Talking with my colleagues a few months ago, I noticed that except for the editorial of Aliens (IOI 2016), there isn't any comprehensive resource in learning the DP optimization (well, maybe except for this one, but... yeah), so I decided to write a more extensive tutorial on it. Cheers! ^^

• +158

 » 18 months ago, # |   +27 There is this article actually.P.S. I wonder if there's going to be any formal work on the connection of this trick with Lagrange multipliers...
•  » » 18 months ago, # ^ | ← Rev. 3 →   +17 Well... yes, I know the blog post, but I think there is room for quite a few more details. As for the Lagrange multipliers, now that you say it, that might just be the inspiration for the trick :))
•  » » 18 months ago, # ^ |   +13 This trick relies on a simple fact sometimes known as the "Lagrange sufficiency theorem":Let $X$ be a set, $f : X \to \mathbb R$ a 'value function', $h : X \to \mathbb R$ a 'constraint function', and $b \in \mathbb R$ our specific constraint. Suppose $\lambda \in \mathbb R$ and $x \in X$ are such that $x$ maximises $L(x,\lambda) = f(x) - \lambda(h(x)-b)$. Moreover, suppose $h(x)=b$. Then $x$ maximises $f(x)$ subject to the constraint $h(x)=b$.(The proof is trivial: just observe that $L = f$ when $h(x)=b$.)In the dp problems, $X$ is something like "all partitions of the sequence 1..n into contiguous subsequences", $f$ is what it is, $h$ is "number of parts of the partition", and $b$ is k.The general situation where the Lagrange sufficiency theorem is useful is where $X$ is 'nice', so that we can optimise $L(-, \lambda)$ on $X$ (using a one-dimensional dp maybe), but the set $\langle x \in X \mid h(x)=b \rangle$ is less nice, so that we cannot optimise on it directly (or maybe only in quadratic time). In general you will find that, letting $x(\lambda)$ maximise $L(-,\lambda)$, $h(x(\lambda))$ is monotonically decreasing in $\lambda$ (let's not worry about ambiguity in choice of $x(\lambda)$).

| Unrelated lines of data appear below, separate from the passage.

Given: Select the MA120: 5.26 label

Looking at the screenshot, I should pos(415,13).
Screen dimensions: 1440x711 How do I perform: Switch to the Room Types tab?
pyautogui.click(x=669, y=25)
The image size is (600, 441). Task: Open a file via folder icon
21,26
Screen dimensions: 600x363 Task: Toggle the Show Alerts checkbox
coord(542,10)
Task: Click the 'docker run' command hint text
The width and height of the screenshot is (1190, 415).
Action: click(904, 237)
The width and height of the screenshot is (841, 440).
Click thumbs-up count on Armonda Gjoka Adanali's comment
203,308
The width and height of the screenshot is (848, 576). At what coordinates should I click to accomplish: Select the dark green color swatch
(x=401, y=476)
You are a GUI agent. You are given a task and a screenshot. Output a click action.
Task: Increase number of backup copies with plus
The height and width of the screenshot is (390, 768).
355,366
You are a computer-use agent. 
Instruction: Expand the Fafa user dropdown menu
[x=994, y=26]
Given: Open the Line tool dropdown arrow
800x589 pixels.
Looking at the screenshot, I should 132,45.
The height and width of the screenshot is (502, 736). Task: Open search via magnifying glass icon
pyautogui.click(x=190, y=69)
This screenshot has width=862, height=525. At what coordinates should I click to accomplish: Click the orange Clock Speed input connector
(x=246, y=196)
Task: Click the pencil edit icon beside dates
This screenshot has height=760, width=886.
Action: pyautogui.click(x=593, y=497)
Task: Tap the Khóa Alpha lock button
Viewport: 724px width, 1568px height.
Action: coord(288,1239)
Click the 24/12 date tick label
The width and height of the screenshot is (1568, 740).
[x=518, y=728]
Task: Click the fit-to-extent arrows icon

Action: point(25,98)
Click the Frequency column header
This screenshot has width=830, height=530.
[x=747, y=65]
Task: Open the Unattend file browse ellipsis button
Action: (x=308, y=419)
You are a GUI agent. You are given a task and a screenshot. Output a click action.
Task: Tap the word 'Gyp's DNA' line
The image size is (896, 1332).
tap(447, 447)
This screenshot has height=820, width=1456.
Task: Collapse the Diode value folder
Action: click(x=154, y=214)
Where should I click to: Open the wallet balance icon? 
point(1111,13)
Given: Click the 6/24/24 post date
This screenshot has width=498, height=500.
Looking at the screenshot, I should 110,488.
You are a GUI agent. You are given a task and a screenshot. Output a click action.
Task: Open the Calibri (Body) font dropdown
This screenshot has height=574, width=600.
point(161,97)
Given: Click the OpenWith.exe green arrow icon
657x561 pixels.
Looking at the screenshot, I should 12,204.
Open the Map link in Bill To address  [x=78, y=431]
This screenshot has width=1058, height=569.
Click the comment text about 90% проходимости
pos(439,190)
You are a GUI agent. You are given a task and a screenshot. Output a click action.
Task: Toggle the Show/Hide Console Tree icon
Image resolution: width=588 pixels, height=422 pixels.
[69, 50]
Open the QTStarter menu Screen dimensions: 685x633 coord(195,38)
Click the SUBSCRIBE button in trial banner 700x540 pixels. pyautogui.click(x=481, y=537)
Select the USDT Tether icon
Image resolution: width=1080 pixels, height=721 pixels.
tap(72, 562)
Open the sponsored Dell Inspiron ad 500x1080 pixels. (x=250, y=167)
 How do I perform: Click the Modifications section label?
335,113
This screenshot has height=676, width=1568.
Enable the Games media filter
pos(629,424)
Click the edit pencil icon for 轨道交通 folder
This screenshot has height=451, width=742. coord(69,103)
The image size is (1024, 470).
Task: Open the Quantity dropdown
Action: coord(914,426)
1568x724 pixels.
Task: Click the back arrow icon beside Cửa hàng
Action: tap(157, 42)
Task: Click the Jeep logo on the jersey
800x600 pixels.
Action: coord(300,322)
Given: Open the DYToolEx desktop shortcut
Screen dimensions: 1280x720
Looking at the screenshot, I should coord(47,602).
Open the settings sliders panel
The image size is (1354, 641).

So you should be able to find a $\lambda$ with $h(x(\lambda)) = b$ using binary search; binary search is fast so this method can be good. It might be that no $\lambda$ with $h(x(\lambda))=b$ exists, in which case this method isn't helpful. Convexity comes into play to ensure that $\lambda$ exists, and this is where things become a bit technical.The Wikipedia article only seems to deal with the case where $X$ is a manifold (i.e. a 'continuous' space), and $f, h$ are differentiable. I think the reason for this is that instead of having to worry about global extremisation and existence of $\lambda$, you just have to look for (constrained) stationary points, which is simpler (it's local). But if you want a sufficient condition for when your solution is the constrained maximum, then you need the "sufficiency theorem". (Of course, derivatives and stationarity aren't going to help you in discrete dp problems...)Not sure if this is what you were asking for, but I hope it helps.
•  » » » 18 months ago, # ^ |   0 Oh. It seems to be nice explanation. I think. (I will hopefully be able to actually read and comprehend it at some moment of time)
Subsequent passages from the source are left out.